Según el estudio, el precio de la nafta súper en la Ciudad Autónoma de Buenos Aires (CABA) experimentó un aumento del 21% durante el mes de marzo. Este incremento, aparentemente modesto, tiene un impacto devastador en la economía doméstica, ya que implica una pérdida del 17% en el poder adquisitivo de los trabajadores formales del sector privado. En otras palabras, con el mismo sueldo, hoy se puede comprar menos nafta que hace apenas un mes.
La situación es aún más preocupante si se considera el panorama general. Desde el inicio de las tensiones internacionales en Medio Oriente, el poder adquisitivo de los salarios para comprar nafta ha caído en un 27%. Si se compara con noviembre de 2023, la contracción es aún mayor, alcanzando el 48%. Esta erosión constante del poder de compra se debe a una combinación de factores: el aumento real del precio de la nafta, la estabilidad de los salarios y la persistente inflación que afecta a la economía argentina.
El informe del Iaraf señala que la guerra en Irán fue un catalizador clave para el aumento de los precios. El conflicto generó incertidumbre en el mercado petrolero, lo que provocó un aumento en el precio del barril de Brent, el petróleo de referencia a nivel mundial. Este aumento se trasladó rápidamente a los precios de los combustibles en Argentina, donde el litro de nafta súper se ubica actualmente en torno a los $2.000, dependiendo de la petrolera.

La situación plantea un dilema para el gobierno. Por un lado, es necesario tomar medidas para aliviar la carga sobre los consumidores y evitar una mayor pérdida de poder adquisitivo. Por otro lado, cualquier medida que implique una reducción de impuestos a los combustibles podría afectar los ingresos del Estado, en un contexto de ya ajustado presupuesto.
El economista Nadin Argañaraz, titular del Iaraf, propone una posible solución: reducir el impuesto fijo a los combustibles. Según su análisis, si el gobierno redujera este impuesto en un 93,5%, el precio de la nafta podría retornar a los niveles observados en febrero de 2026. Sin embargo, advierte que esta medida implicaría un recorte del 3,3% en los ingresos tributarios nacionales, lo que afectaría al gobierno nacional, a las provincias y a la Ciudad Autónoma de Buenos Aires.

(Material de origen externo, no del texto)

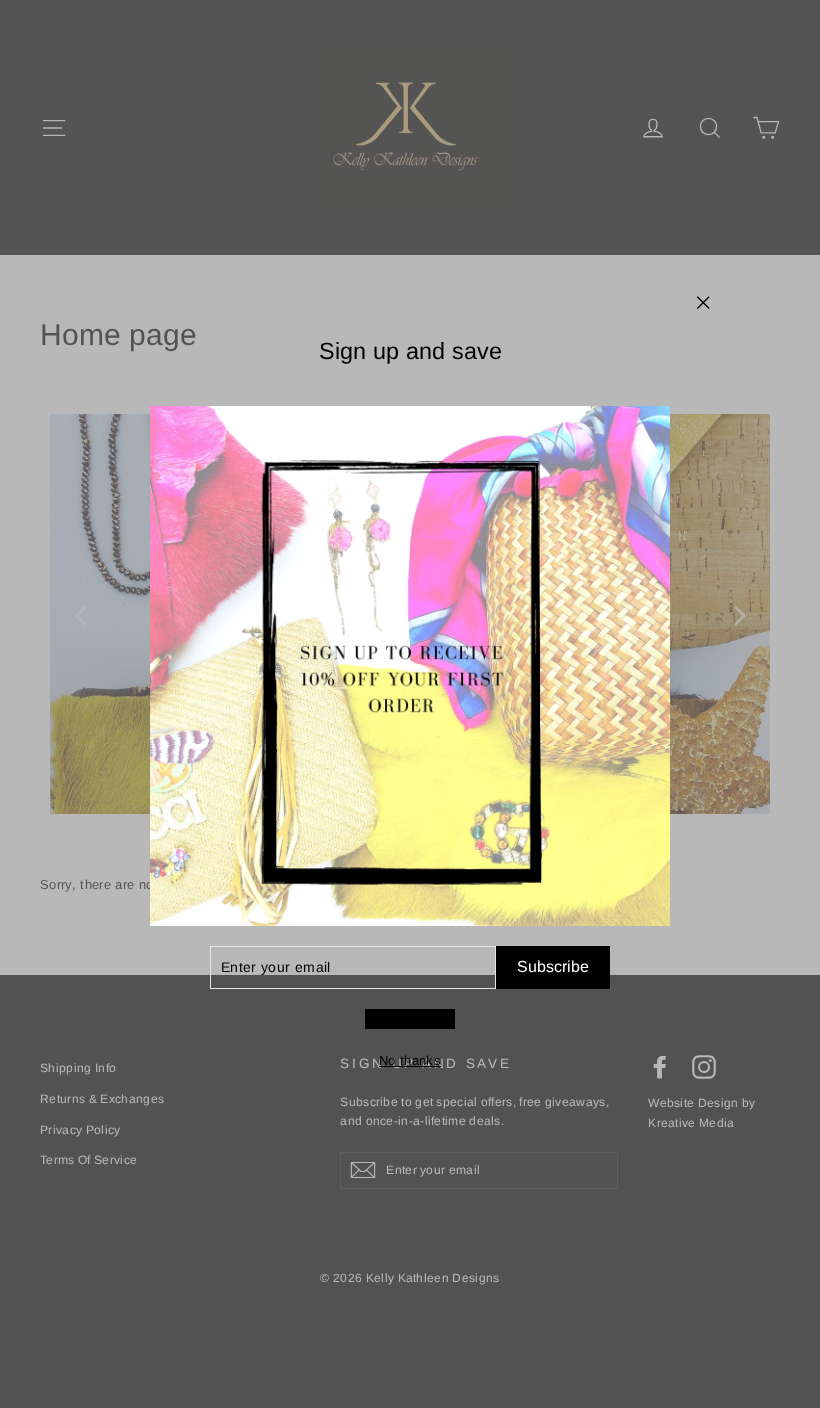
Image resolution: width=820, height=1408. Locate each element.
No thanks (410, 1060)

Además del impacto en el poder adquisitivo de los consumidores, el aumento de los precios de los combustibles también tendrá un efecto en la inflación. Según estimaciones de la consultora Economía & Energía, cada 10% de aumento en los precios de la nafta impacta en 0,36 puntos porcentuales en el Índice de Precios al Consumidor (IPC). Esto significa que el aumento de la nafta contribuirá a mantener la inflación en niveles elevados durante los próximos meses.

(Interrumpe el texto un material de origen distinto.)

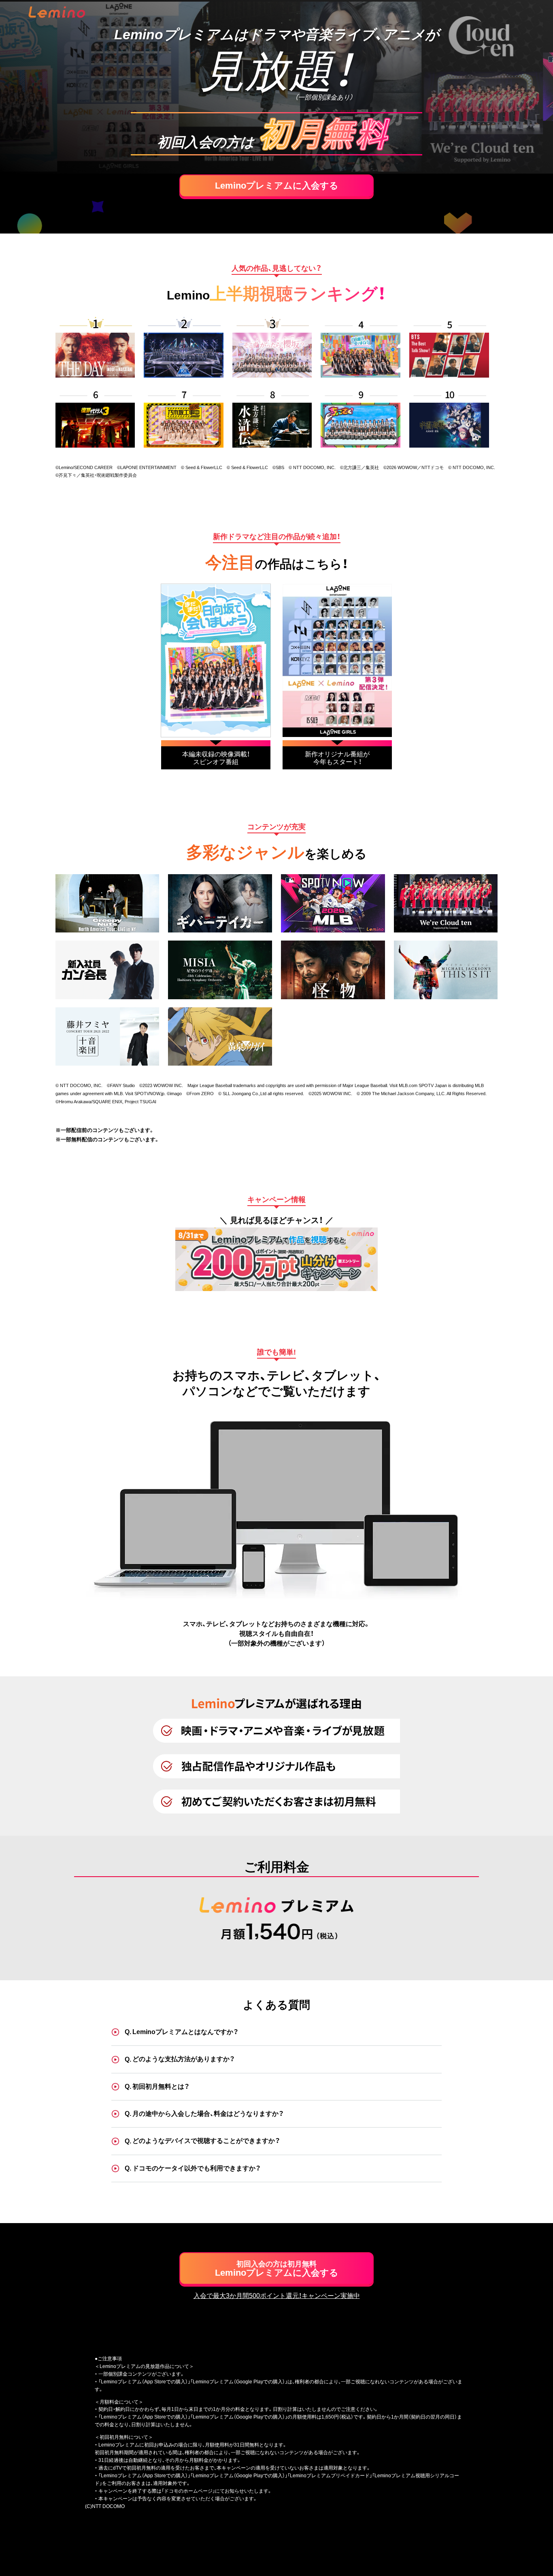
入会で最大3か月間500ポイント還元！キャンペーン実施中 (277, 2295)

En un intento por mitigar el impacto de la subida de precios, YPF anunció que no trasladará al surtidor el aumento del precio del crudo durante 45 días. La compañía lo define como un "buffer de precios" o un "amortiguador" ante la baja de consumo que se ha registrado, especialmente en el interior del país. Esta medida, que comenzó a regir el 1° de abril, podría brindar un alivio temporal a los consumidores, pero no resuelve el problema de fondo.
La situación actual exige una respuesta integral por parte del gobierno. Es necesario implementar medidas que permitan estabilizar los precios de los combustibles, proteger el poder adquisitivo de los salarios y evitar una mayor escalada de la inflación. De lo contrario, la guerra en Medio Oriente seguirá golpeando el bolsillo de los argentinos y profundizando la crisis económica.